As Meredith comes in and out of consciousness on the show, she finds herself returning to the same beach dream sequence where she reunites with her late husband, Derek Shepard, (Patrick Dempsey), who died in an April 2015 episode.

grey's anatomy
Patrick Dempsey and Ellen Pompeo. Krista Vernoff/abc

"Meredith has a real fight ahead of her," Vernoff explained. "And … she has that beach. Darkness and light. It’s a powerful season. Stay tuned."

The showrunner added that Meredith's health battle comes as part of a season that will be "dedicated to the health care workers who put their lives on the line every day to try to save ours."

"Wear a mask, save someone else's life," she urged.

Following the end of the show's season 17 premiere, Vernoff spoke out about how the Grey's Anatomy team went to great lengths to keep Dempsey's surprise return under wraps.

"I have to say that it was an epic feat, the keeping of this secret," showrunner Krista Vernoff recently told Deadline. "I didn’t send cuts to the studio and network that included that last scene. I didn’t have writers’ assistants in the writers’ room for the last couple of months. There were writers who didn’t know we were doing this on that staff. Most of the actors didn’t know we were doing this. The crew didn’t know we were doing this when they showed up on the day."

Vernoff explained that she even wrote the scene as Meredith envisioning a reunion with her mother Ellis Grey (played by Kate Burton) instead of Derek so no one in early stages of production would know.

"I put the name 'Ellis Grey' in the script that we read at the table, and I had Meredith say 'Mom' at the table, so we got there on the day and no one had been told what was happening," said Vernoff. "... I was like a crazy person with this secret. And Ellen and I were texting at all hours of the night, like: 'Who knows,' "I think this person!' "

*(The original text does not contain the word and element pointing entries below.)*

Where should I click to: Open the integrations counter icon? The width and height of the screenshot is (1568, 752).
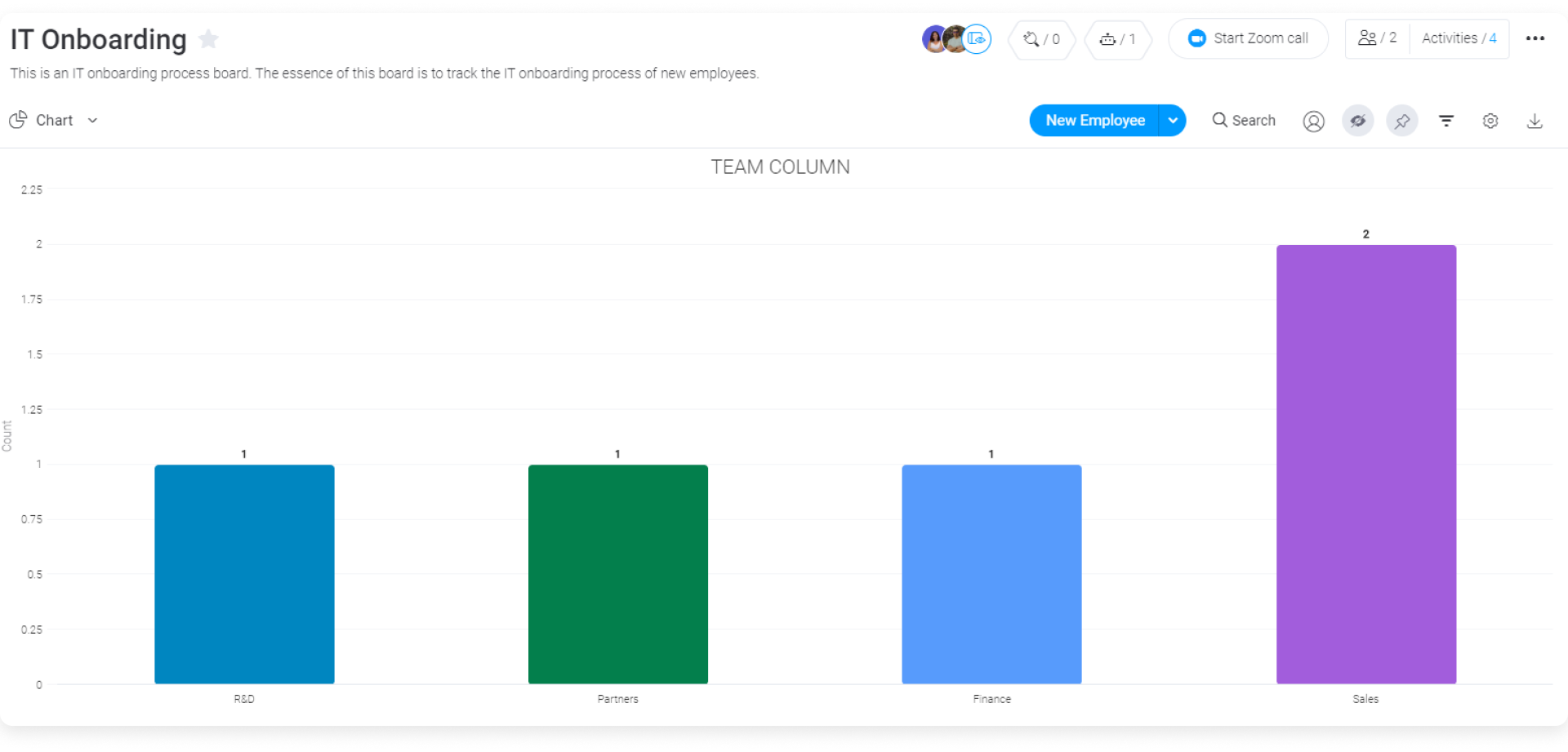pyautogui.click(x=1041, y=39)
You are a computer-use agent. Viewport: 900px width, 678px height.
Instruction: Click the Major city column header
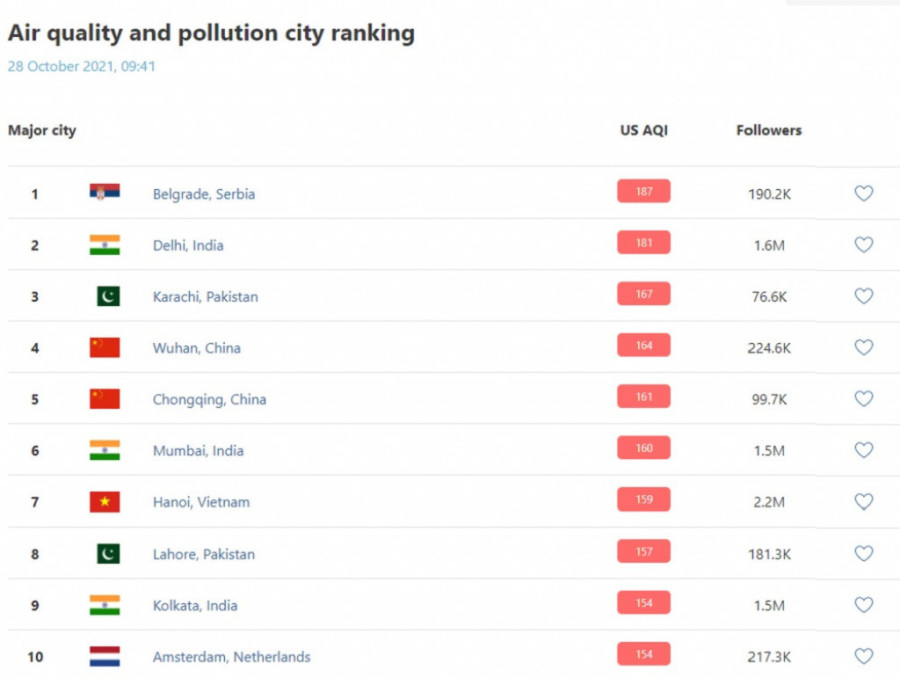point(42,130)
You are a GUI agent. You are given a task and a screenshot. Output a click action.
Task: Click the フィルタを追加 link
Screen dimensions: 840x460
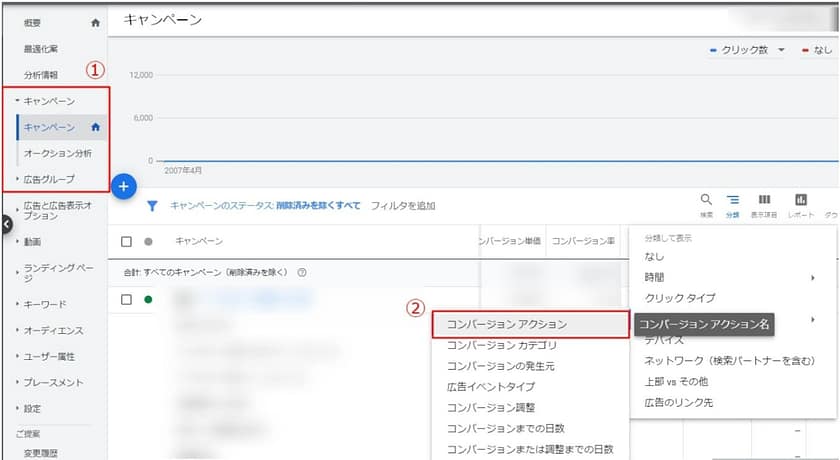403,205
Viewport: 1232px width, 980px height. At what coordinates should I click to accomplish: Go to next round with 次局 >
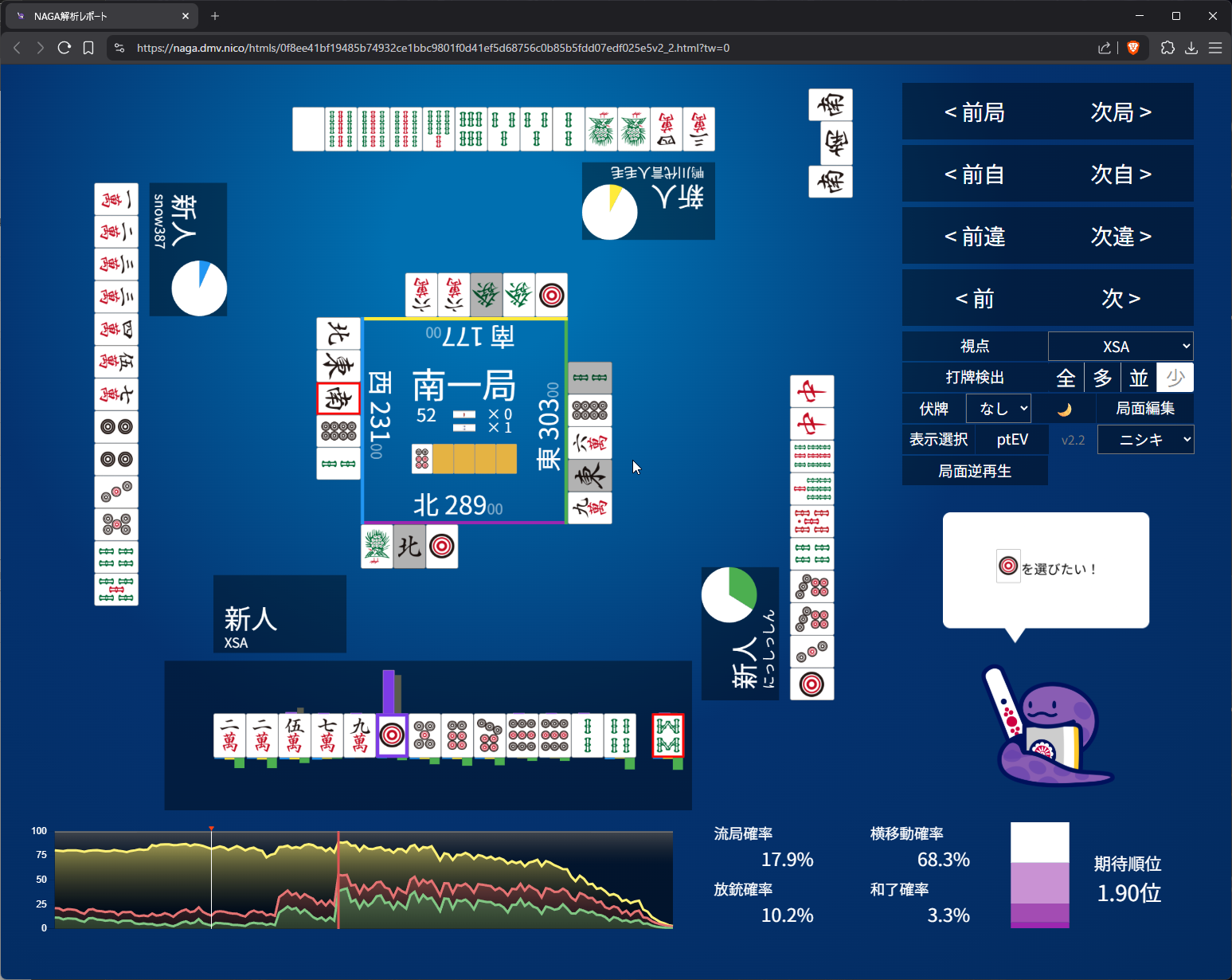pyautogui.click(x=1121, y=112)
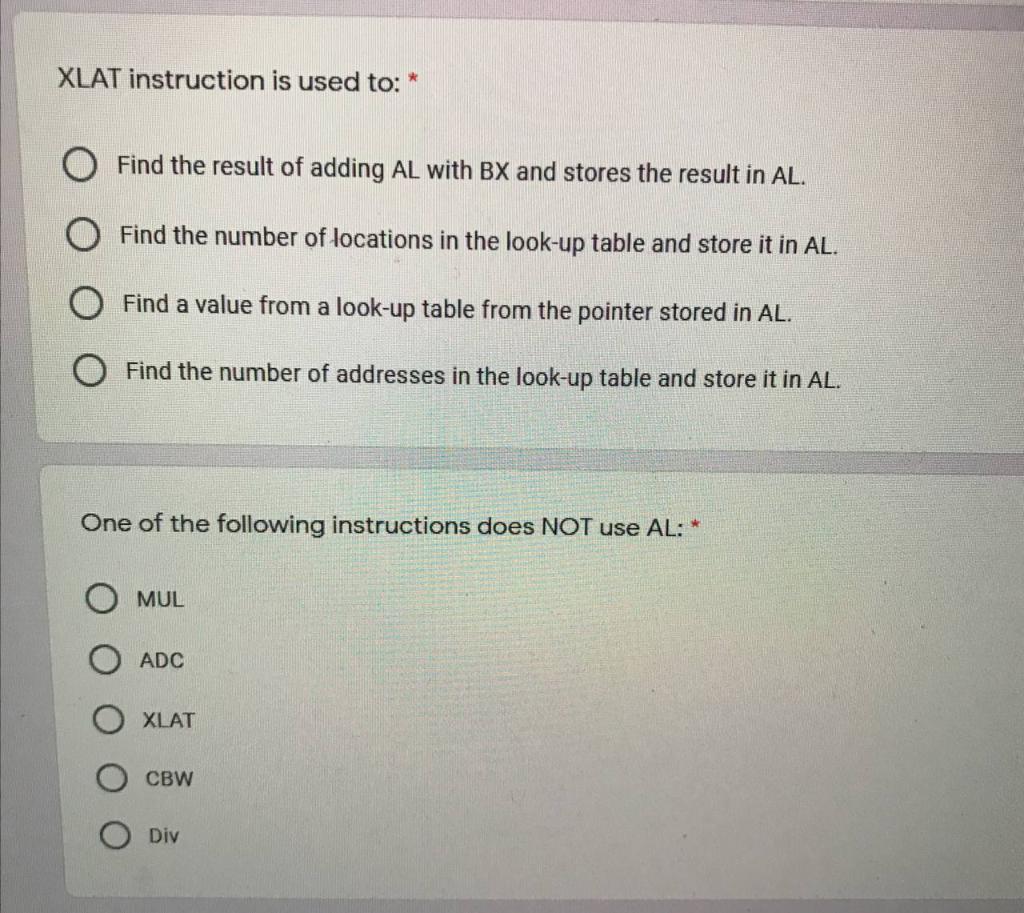The width and height of the screenshot is (1024, 913).
Task: Select the number of addresses answer option
Action: [x=90, y=372]
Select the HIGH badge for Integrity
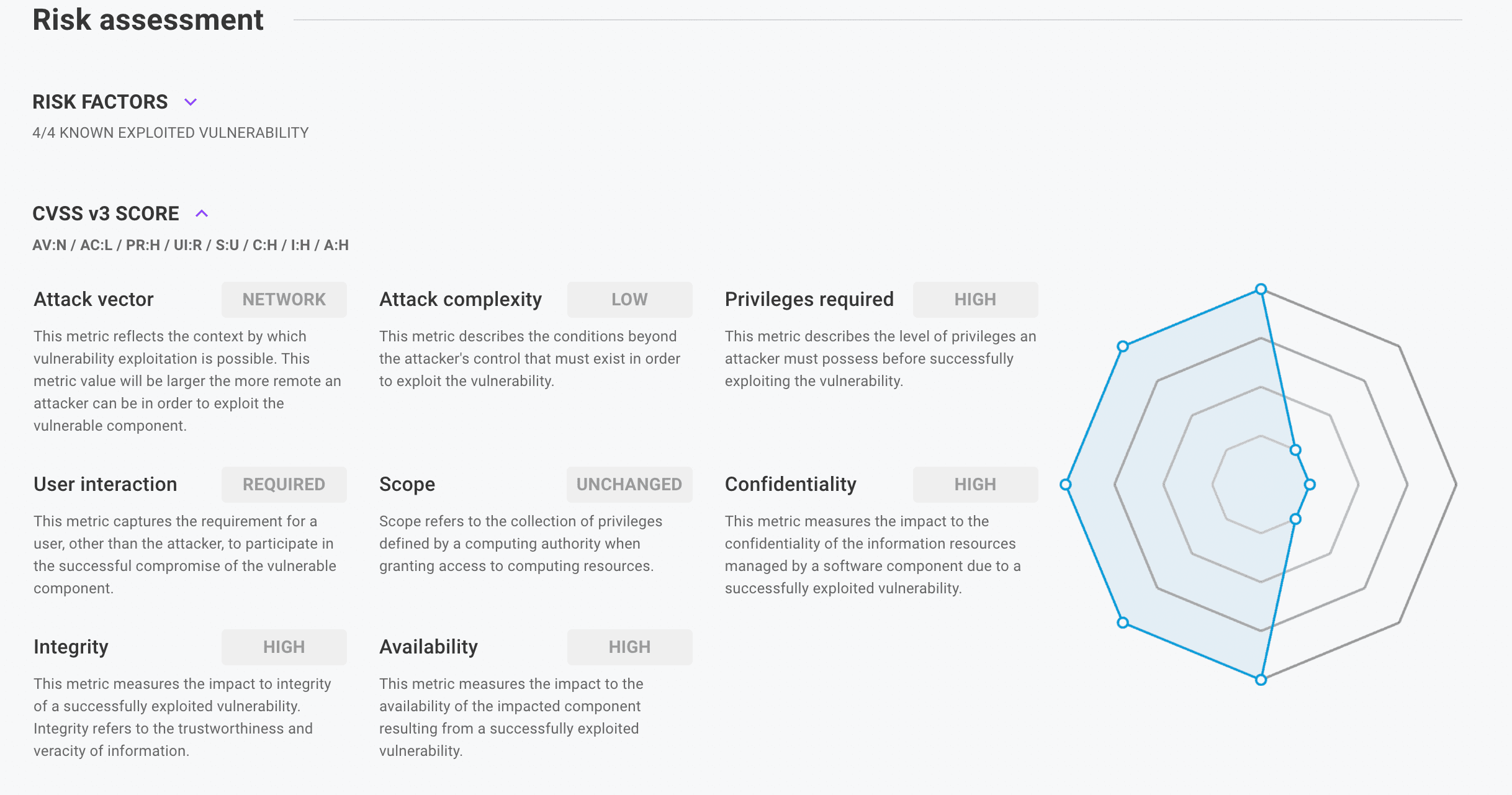 tap(284, 647)
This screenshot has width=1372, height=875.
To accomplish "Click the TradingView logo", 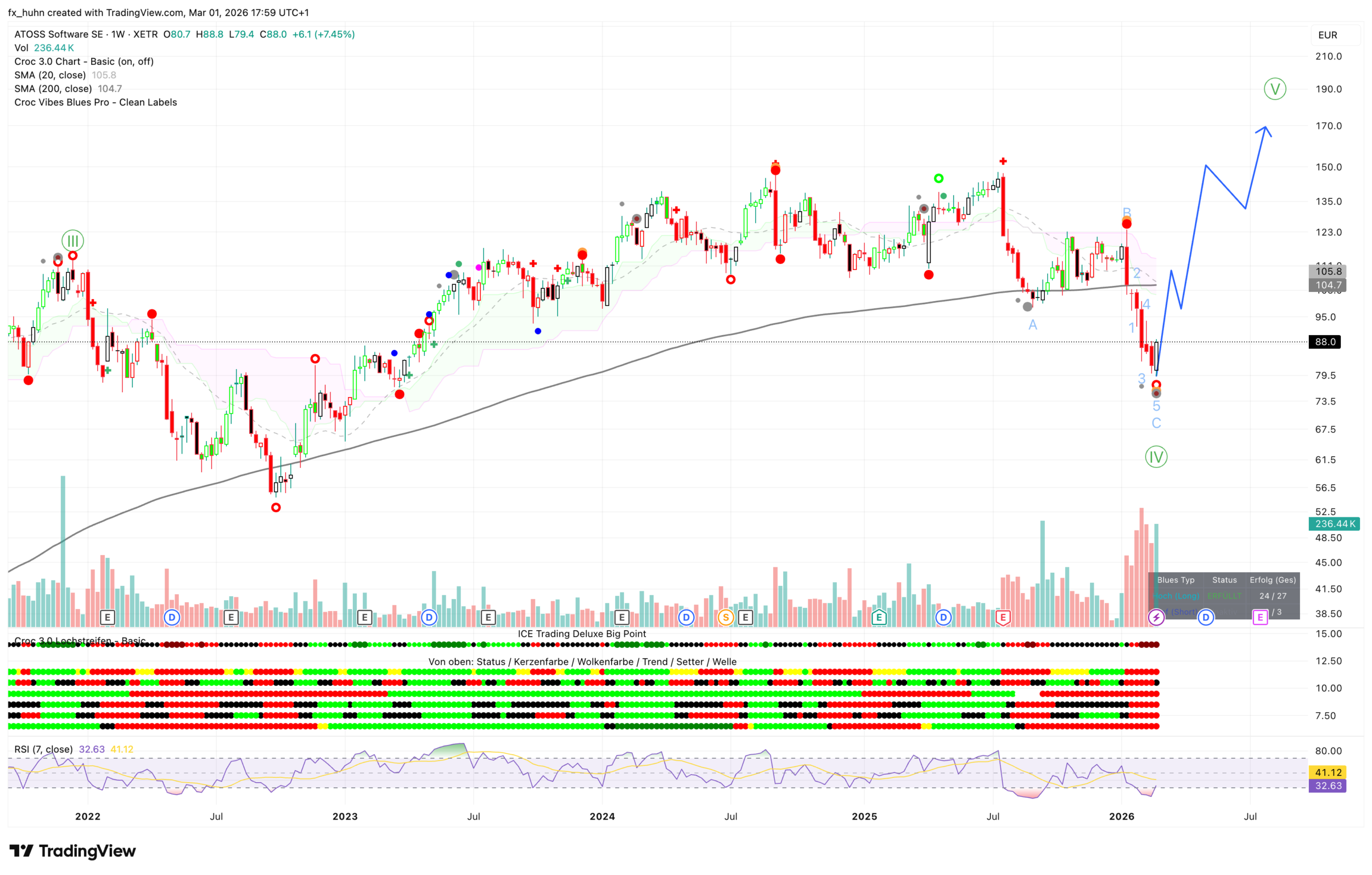I will coord(72,851).
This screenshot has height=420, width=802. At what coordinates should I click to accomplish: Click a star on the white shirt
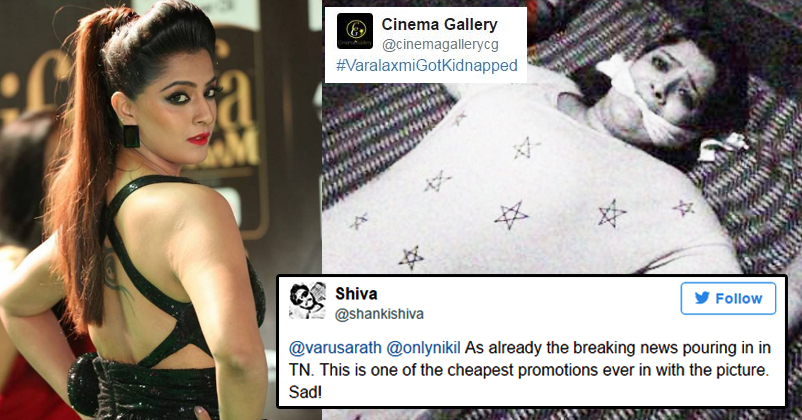coord(511,215)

Patrick Dempsey in Grey's Anatomy. ABC

Vernoff said, since the show would be covering real-world trauma surrounding the ongoing coronavirus pandemic, she wanted to work in a treat for fans to balance the material. That's when the idea for a Dempsey return came about.

"From a writer’s perspective, it happened because it was my job to find a way — once we determined that we were doing the pandemic — to also bring joy, and escape, and fan candy, and all the things that at Grey’s Anatomy we give people," she said. "We give them romance, and we give them humor, and we give them joy, and a lot of that is lacking for the medical community in this pandemic."